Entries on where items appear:

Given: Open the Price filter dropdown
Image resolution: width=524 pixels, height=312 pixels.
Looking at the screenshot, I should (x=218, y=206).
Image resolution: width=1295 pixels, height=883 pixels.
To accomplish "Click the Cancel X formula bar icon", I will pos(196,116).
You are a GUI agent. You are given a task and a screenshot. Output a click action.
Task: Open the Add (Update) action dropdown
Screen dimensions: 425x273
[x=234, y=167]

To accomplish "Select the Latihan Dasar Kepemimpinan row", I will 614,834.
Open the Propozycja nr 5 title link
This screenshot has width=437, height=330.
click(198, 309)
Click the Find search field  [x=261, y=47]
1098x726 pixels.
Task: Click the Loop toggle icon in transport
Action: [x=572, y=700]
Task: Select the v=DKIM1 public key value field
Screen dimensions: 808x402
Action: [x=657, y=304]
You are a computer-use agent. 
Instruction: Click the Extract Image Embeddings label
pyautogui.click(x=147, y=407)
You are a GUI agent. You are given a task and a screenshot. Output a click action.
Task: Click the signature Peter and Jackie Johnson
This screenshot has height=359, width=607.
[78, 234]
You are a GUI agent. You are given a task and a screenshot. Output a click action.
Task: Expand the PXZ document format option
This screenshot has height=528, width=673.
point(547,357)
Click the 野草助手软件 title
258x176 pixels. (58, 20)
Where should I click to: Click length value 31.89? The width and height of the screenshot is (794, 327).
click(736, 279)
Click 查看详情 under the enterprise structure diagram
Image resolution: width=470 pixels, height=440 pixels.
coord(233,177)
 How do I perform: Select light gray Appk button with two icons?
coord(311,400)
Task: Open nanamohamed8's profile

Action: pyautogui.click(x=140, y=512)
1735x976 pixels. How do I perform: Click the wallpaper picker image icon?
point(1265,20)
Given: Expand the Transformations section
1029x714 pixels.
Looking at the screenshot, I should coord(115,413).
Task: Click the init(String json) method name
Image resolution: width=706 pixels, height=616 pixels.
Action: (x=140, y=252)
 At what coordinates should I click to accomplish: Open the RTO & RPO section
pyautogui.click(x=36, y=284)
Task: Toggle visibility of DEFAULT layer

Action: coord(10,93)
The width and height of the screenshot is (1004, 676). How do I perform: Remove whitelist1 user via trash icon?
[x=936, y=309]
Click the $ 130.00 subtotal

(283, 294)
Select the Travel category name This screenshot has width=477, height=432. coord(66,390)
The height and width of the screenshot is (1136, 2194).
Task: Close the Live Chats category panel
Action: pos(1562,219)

## WHAT THIS TASK INVOLVES
Please swap "Screen dimensions" for "Screen size" everywhere it occurs in the records above, and reproduce all the records with nothing else changed.

## RESPONSE TO THE EXERCISE
Given: Open the Price filter dropdown
Image resolution: width=524 pixels, height=312 pixels.
Looking at the screenshot, I should (x=218, y=206).
Image resolution: width=1295 pixels, height=883 pixels.
To accomplish "Click the Cancel X formula bar icon", I will pos(196,116).
You are a GUI agent. You are given a task and a screenshot. Output a click action.
Task: Open the Add (Update) action dropdown
Screen size: 425x273
[x=234, y=167]

To accomplish "Select the Latihan Dasar Kepemimpinan row", I will 614,834.
Open the Propozycja nr 5 title link
This screenshot has width=437, height=330.
click(198, 309)
Click the Find search field  [x=261, y=47]
1098x726 pixels.
Task: Click the Loop toggle icon in transport
Action: [x=572, y=700]
Task: Select the v=DKIM1 public key value field
Screen size: 808x402
Action: [x=657, y=304]
You are a computer-use agent. 
Instruction: Click the Extract Image Embeddings label
pyautogui.click(x=147, y=407)
You are a GUI agent. You are given a task and a screenshot. Output a click action.
Task: Click the signature Peter and Jackie Johnson
This screenshot has height=359, width=607.
[78, 234]
You are a GUI agent. You are given a task and a screenshot. Output a click action.
Task: Expand the PXZ document format option
This screenshot has height=528, width=673.
point(547,357)
Click the 野草助手软件 title
258x176 pixels. (58, 20)
Where should I click to: Click length value 31.89? The width and height of the screenshot is (794, 327).
click(736, 279)
Click 查看详情 under the enterprise structure diagram
Image resolution: width=470 pixels, height=440 pixels.
coord(233,177)
 How do I perform: Select light gray Appk button with two icons?
coord(311,400)
Task: Open nanamohamed8's profile

Action: pyautogui.click(x=140, y=512)
1735x976 pixels. How do I perform: Click the wallpaper picker image icon?
point(1265,20)
Given: Expand the Transformations section
1029x714 pixels.
Looking at the screenshot, I should coord(115,413).
Task: Click the init(String json) method name
Image resolution: width=706 pixels, height=616 pixels.
Action: (x=140, y=252)
 At what coordinates should I click to accomplish: Open the RTO & RPO section
pyautogui.click(x=36, y=284)
Task: Toggle visibility of DEFAULT layer

Action: coord(10,93)
The width and height of the screenshot is (1004, 676). How do I perform: Remove whitelist1 user via trash icon?
[x=936, y=309]
Click the $ 130.00 subtotal

(283, 294)
Select the Travel category name This screenshot has width=477, height=432. coord(66,390)
The height and width of the screenshot is (1136, 2194).
Task: Close the Live Chats category panel
Action: pos(1562,219)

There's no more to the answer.